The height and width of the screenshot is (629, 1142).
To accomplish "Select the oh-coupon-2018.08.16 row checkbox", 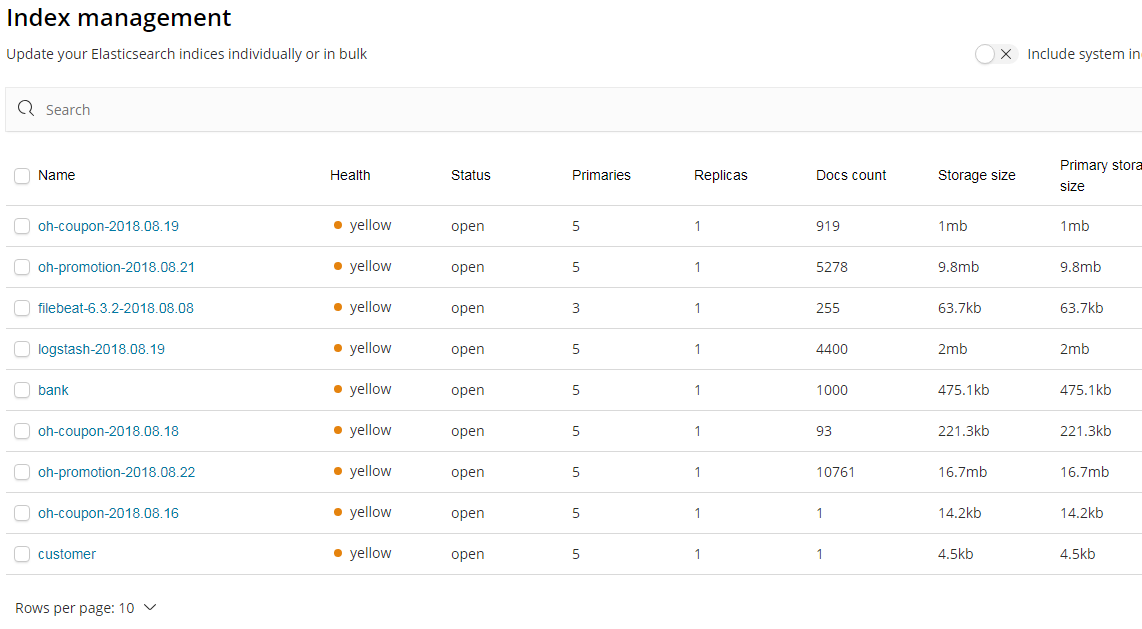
--
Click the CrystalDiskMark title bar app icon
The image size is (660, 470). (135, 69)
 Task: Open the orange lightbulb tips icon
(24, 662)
==
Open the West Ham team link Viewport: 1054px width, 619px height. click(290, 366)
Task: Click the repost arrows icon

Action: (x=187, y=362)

AIM OF THE EXERCISE
What lines of the data contain the string "height"? List them.

OUTPUT BELOW
The height and width of the screenshot is (629, 1142).
Open the West Ham team link Viewport: 1054px width, 619px height. click(290, 366)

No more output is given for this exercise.